蟻は今日も迷路を作って

くだくだ考えては出口のない迷路に陥っている

除湿器のいらない時代

生時代に独り暮らしをしていた頃から使っていた除湿器がある。

あの頃暮らしていたアパートは熱帯雨林に設置された動物観察小屋みたいに湿気がひどく、夏の間はあらゆるところに結露して、寝ている間に耳の裏にカビが生える可能性もあるくらい、湿潤で陰湿な環境であった。

湿気を忌む私は強力な除湿器を購入し、湿気対策をしていた。

その除湿器を今でも使っている。

いや、使っていた。

 

同棲をはじめてからも室内干しをするときは除湿器を起動していたのだが、最近はこの効果に疑わしさを抱いていた。

というのも、一日中つけていても洗濯物がほとんど乾かないのだ。

干してある洗濯物の「房」のなかに頭を入れると、なんていうか、呪い、という言葉が相応しいような、ある種の怨念的、特級呪物的な(最近『呪術廻戦』を読みました。面白いですね♪)憎悪を感じ取れる生乾きのにおいが染みつき、くさい。

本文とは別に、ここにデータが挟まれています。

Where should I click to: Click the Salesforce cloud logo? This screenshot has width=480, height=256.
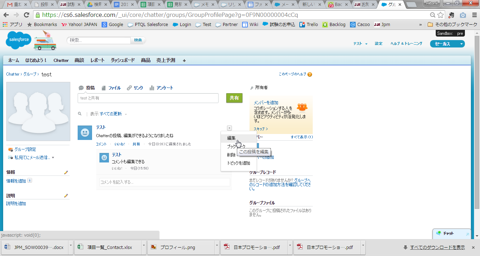(18, 40)
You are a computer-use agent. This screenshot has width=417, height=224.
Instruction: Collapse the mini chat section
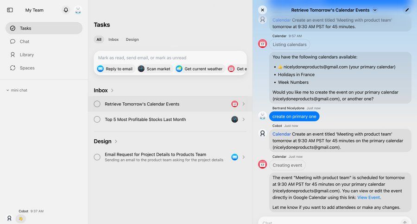point(8,90)
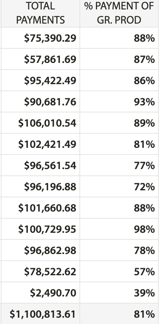Click the % PAYMENT OF GR. PROD header

coord(119,13)
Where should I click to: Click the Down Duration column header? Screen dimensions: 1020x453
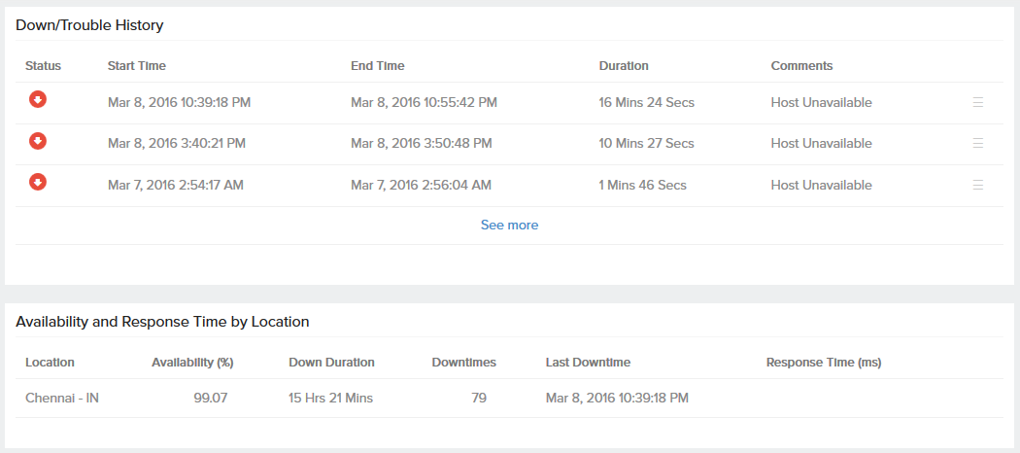[x=331, y=363]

布巾のにおいを嗅げば「ラブストーリーは突然に」のジャケ写の小田和正みたく背を反ってつま先立ちになりOh!と声をあららげる。くさい。くさすぎる。

加えて除湿器は電気代をとても食う。なんの効果も無いのに飯だけは食う。ゴクツブシだ。

 

ムカつくのが、それでも仕事はしている風を装っていることだ。

除湿して集めた水分を溜めておくタンクには、一日かけてあつめた部屋の水(きわめて汚い)がパンパンに溜まっている。

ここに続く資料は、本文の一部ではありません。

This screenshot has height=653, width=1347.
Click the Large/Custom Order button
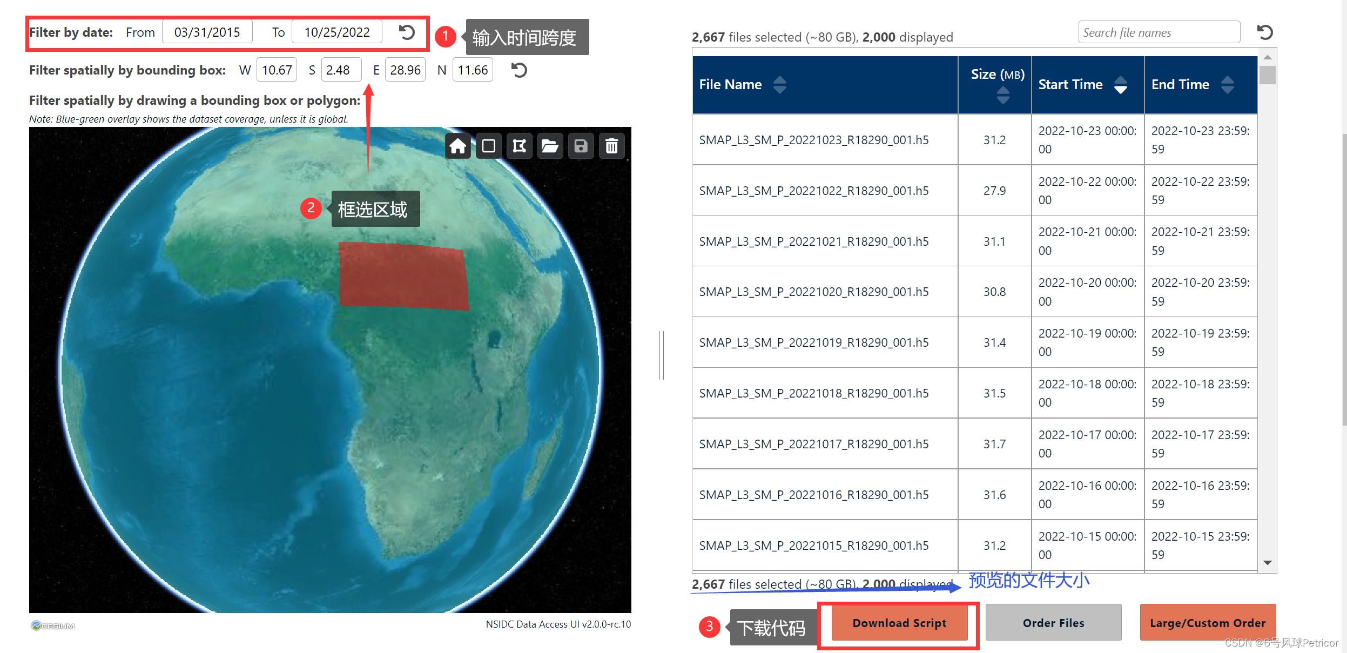(1208, 623)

洗濯物の水分は飛んでないのに、いったいどこからこの水を集めたというのか。

もしかしてこれは言い逃れをするために除湿器が自身の肉体から水を生成して溜めただけなんじゃないか。尿みたいに。だとしたらクソだ。尿だけど。

 

だけど、それでも除湿器をつけておかないよりはマシなんじゃないかと思えて、一応つけていた。

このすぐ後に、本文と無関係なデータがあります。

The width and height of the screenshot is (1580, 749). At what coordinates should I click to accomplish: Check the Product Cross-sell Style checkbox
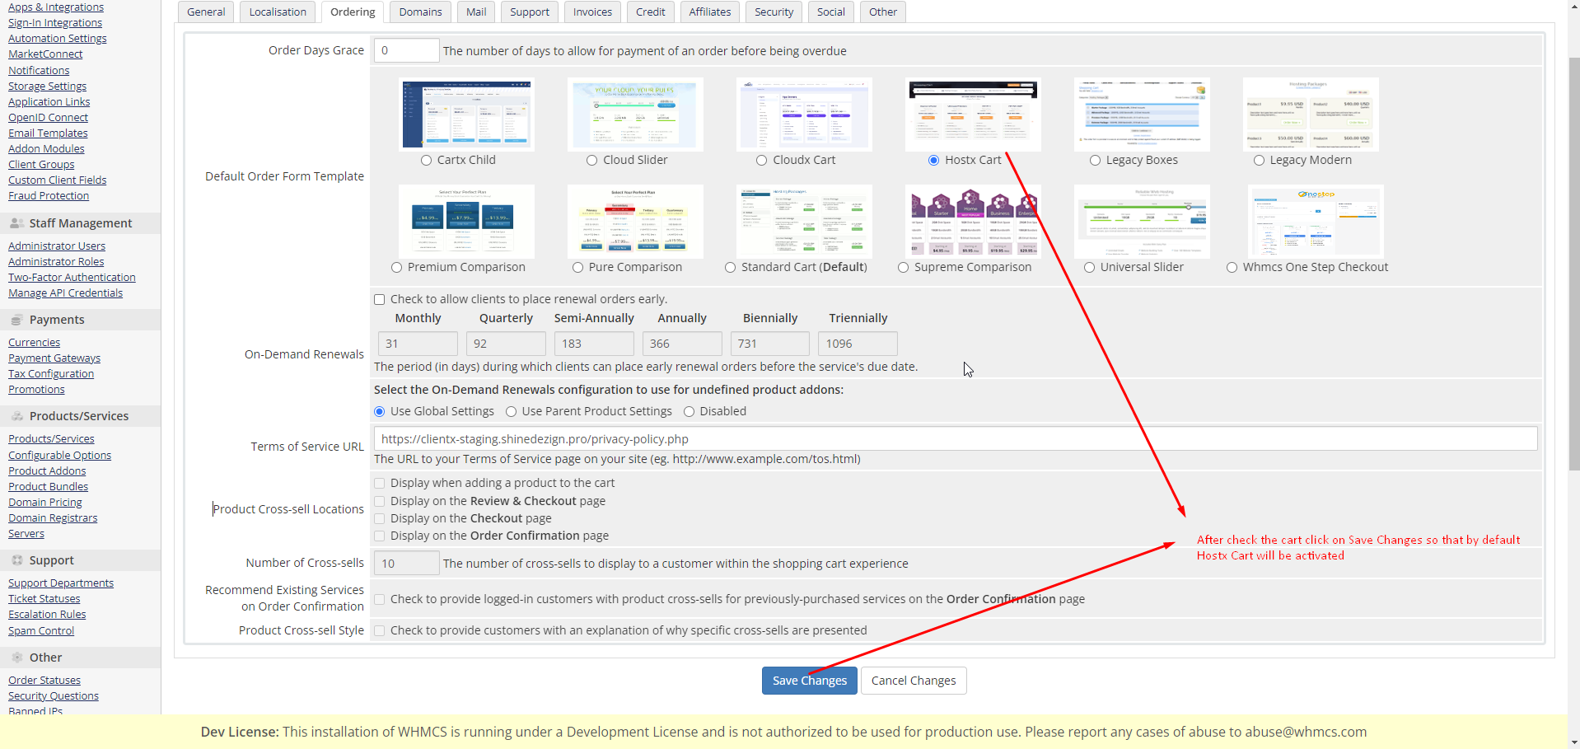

電源を入れるときの虚しさ、想像してください、私の悲しみ。

 

「扇風機だけでやってみようよ」恋人がある日言った。

「まさか。扇風機で乾くわけがないだろ。風じゃないかただの。もう我々はね、生乾きのにおいを受け入れるしかないんだよ。どうしようもないんだ。このまま死ぬんだ」

「妥協しちゃだめだよ。やれることはやろうよ。洗剤も変えよう」

「……好きにすればいいさ」

次の日恋人は室内干し用の洗剤と、洗濯槽を洗うカビキラーを購入してきた。

洗濯槽をそそぎ、室内干し用洗剤で衣類を洗濯した。この時点でにおいが全然違う。衣類はいつもより8割くらいの量に間引いた。乾く確率を上げるためである。

室内に干して、扇風機を「中」にして首を振らせる。

「すごい洗濯物揺れてる!風届いてる!」

彼女は興奮していたが、私には半信半疑だった。これでうまくいくわけがない。こんな単純なことで……。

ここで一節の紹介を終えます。